Osama bin Laden und andere Terroristen:

Das Netz des Terrors reicht auch in die USA

von Elke Günther

Fast zeitgleich mit den grauenvollen Bildern der zusammenstürzenden und Tausende Menschen unter sich begrabenden Zwillingstürme des World-Trade-Centers, wurde einer entsetzten Öffentlichkeit auch gleich der Drahtzieher, Auftraggeber dieser alle bisherigen Aktionen individuellen Terrors in den Schatten stellenden Tat präsentiert: Osama bin Laden.

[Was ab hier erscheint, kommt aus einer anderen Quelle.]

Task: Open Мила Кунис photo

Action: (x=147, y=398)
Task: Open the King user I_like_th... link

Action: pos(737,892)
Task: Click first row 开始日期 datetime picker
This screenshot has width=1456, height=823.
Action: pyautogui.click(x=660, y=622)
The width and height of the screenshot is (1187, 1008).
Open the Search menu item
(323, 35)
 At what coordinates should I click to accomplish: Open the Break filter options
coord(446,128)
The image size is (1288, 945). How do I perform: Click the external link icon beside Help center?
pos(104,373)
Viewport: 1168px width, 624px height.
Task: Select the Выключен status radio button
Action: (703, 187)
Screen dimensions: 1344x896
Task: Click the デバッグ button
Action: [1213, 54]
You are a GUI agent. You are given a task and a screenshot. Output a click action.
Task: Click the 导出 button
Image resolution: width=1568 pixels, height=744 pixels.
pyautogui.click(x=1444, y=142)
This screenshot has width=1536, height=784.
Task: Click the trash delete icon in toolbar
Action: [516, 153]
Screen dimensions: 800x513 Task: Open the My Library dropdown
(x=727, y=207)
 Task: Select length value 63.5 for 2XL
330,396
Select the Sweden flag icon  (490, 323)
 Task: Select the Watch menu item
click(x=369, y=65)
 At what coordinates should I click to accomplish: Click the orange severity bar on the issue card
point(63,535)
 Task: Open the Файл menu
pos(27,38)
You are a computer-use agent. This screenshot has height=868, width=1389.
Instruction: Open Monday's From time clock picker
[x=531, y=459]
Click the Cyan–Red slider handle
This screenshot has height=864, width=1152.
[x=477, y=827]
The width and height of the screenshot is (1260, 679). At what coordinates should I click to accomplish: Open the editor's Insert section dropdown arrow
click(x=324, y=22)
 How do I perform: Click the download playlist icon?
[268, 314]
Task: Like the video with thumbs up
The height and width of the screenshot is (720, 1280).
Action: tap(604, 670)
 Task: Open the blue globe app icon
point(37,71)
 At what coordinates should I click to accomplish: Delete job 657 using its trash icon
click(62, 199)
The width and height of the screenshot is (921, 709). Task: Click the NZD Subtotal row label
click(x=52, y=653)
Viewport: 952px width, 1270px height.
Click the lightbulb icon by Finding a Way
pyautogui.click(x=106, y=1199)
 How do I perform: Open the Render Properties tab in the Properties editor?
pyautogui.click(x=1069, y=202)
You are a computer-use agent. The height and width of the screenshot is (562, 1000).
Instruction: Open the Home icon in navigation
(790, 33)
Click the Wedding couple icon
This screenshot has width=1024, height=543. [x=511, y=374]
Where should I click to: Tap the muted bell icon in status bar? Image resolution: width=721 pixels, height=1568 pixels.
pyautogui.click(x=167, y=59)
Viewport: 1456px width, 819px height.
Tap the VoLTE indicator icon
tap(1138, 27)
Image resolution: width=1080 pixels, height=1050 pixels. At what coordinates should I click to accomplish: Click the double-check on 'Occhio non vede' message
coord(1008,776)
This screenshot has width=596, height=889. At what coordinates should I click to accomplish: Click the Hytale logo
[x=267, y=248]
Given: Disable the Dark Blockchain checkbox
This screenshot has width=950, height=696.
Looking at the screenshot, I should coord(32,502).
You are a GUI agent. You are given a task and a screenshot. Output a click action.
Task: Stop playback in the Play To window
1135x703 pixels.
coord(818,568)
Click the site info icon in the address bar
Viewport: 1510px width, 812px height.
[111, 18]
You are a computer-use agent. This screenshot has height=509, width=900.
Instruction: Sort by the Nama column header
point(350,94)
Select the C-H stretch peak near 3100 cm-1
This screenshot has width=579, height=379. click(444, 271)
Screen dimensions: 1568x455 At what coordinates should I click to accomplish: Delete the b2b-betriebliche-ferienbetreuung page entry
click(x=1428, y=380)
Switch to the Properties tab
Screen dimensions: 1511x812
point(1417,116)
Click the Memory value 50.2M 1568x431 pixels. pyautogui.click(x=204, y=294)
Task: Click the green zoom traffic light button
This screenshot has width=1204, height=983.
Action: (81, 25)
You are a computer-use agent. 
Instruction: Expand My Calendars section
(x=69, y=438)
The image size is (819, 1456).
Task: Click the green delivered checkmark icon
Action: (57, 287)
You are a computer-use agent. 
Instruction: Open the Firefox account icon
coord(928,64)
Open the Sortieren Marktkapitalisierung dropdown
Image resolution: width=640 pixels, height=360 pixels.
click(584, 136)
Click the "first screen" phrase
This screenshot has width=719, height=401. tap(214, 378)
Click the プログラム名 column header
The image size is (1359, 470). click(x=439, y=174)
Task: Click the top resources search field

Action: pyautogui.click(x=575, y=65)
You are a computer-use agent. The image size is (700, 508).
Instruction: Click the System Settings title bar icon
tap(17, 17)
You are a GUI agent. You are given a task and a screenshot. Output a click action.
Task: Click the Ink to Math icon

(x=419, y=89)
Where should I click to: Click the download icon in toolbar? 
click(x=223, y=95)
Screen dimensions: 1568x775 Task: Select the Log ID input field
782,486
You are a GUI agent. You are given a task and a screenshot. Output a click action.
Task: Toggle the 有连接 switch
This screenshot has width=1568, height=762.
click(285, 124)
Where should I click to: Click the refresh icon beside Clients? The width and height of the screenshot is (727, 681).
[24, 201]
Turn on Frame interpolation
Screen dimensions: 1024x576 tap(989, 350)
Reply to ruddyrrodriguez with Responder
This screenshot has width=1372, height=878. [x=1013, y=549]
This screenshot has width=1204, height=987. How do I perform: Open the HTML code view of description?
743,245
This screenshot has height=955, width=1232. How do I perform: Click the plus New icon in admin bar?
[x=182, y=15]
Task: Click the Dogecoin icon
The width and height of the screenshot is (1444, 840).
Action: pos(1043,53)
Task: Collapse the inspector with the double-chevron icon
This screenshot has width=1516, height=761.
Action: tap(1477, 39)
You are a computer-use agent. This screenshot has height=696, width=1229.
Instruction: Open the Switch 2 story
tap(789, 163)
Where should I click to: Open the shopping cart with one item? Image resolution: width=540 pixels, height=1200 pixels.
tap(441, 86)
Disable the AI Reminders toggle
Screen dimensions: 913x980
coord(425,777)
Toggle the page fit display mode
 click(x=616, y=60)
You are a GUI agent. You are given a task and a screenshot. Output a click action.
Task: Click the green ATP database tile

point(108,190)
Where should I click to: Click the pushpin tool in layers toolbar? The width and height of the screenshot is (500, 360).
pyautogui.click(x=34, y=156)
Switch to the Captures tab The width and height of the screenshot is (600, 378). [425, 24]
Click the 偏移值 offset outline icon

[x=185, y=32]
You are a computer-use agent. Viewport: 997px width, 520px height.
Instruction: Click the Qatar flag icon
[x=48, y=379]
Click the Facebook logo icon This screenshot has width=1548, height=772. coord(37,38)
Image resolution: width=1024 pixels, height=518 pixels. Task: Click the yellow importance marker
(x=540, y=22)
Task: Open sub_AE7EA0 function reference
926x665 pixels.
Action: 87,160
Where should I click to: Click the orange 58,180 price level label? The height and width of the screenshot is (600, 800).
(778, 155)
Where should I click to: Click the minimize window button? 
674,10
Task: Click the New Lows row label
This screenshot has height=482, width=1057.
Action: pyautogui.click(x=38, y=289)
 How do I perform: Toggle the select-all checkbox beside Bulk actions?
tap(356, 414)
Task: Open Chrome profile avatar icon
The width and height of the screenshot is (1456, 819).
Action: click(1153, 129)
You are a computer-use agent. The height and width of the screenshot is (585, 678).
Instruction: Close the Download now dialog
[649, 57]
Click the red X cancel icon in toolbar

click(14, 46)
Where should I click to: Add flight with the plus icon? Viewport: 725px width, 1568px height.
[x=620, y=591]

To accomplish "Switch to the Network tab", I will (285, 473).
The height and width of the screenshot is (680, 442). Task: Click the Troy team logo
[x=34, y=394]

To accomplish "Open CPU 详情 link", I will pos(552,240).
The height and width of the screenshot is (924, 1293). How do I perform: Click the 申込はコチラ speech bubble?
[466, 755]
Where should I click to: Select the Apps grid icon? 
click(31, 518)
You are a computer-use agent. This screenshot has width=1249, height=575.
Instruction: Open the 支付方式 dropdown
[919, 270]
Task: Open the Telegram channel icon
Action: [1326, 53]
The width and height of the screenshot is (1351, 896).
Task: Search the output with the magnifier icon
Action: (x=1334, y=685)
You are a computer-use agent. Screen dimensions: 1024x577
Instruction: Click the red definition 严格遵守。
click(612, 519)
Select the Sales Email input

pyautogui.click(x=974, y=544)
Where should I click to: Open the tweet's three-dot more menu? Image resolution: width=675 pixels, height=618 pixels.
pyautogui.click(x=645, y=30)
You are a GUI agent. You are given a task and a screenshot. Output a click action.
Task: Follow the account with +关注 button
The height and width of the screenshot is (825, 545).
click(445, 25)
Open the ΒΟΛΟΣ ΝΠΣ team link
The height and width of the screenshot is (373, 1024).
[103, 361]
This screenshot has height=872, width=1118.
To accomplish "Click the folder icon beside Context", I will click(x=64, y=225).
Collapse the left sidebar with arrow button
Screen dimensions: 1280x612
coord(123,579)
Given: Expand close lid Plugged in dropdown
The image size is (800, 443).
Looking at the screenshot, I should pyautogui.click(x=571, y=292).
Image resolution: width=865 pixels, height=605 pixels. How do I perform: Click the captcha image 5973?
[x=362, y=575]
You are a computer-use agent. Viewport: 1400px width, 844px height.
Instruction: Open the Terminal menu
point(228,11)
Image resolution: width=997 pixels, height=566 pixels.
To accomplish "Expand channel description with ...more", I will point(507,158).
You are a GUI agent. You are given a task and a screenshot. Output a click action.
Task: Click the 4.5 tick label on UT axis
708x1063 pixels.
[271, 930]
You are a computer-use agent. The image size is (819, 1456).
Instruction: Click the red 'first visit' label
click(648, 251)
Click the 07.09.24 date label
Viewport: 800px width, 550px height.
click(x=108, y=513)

Eine Anschuldigung, die zumnächst kaum jemand in Zweifel zog. Hatte ihn die USA doch bereits für frühere blutige Anschläge auf Militärstützpunkte und US-Botschaften mit insgesamt fast 300 Opfern, verantwortlich gemacht. Der saudische Multimillionär bin Laden, in den USA bereits lange vor dem Anschlag auf das World-Trade-Center und das Pentagon zur Inkarnation des Bösen (v)erklärt, ist für die Rolle des islamistischen "Terrorpapstes" im Wortsinn wie geschaffen. In der Tat ist Osama Bin Laden ein Produkt US-amerikanischer Außenpolitik. Im Kalten Krieg gegen die sozialistischen Staaten haben die USA ihn und seinesgleichen nach Kräften für ihre Ziele benutzt. Bin Laden und seine Gotteskrieger, die damals noch Freiheitskämpfer hießen, waren vom CIA finanziert und ausgebildet worden und haben im Afghanistankrieg gegen die sowjetischen Truppen gute Dienste geleistet. US-Präsident Reagan hat sie seinerzeit sogar als "wahre Helden", als moralisches "Äquivalent der Gründerväter Amerikas" bezeichnet. Einige der zahlreichen Millionen Dollar Bin Ladens sollen geradewegs aus den Kassen des CIA geflossen sein. Sind die USA am Ende jetzt in der Rolle des vielzitierten Zauberlehrlings, der die Geister die er rief, nicht mehr los wird, wie manche meinen?
Daß Osama bin Laden islamistische Terrorgruppen unterstützt, sie fördert, für die Ausbildung der "Gotteskrieger" finanziell aufkommt, daran besteht kaum ein Zweifel. Aber war er tatsächlich in der Lage, von seiner Kommandohöhle in Afghanistan aus den furchtbaren Terroranschlag, dem mehr als 5000 Menschen zum Opfer gefallen sind, vorzubereiten und ausführen zu lassen? Inzwischen gibt es einige wenige kritische Stimmen, die Bin Laden zwar nicht den Willen, wohl aber die Fähigkeit einen derart komplexen und komplizierten Terrorangriff planen und durchführen zu lassen, absprechen. Die ungeheuer präzise, mit einem Höchstmaß an Professionalität und Organisation durchgeführte Operation trägt die Handschrift cooler, erfahrener Profis, während bisherige Selbstmordattentäter eher als unkoordiniert und autonom handelnde kleine Einheiten in Erscheinung getreten sind, deren Stärke gerade in der Spontanität und Unabhängigkeit von Kommandostrukturen und größeren Organisationszusammenhängen liegt.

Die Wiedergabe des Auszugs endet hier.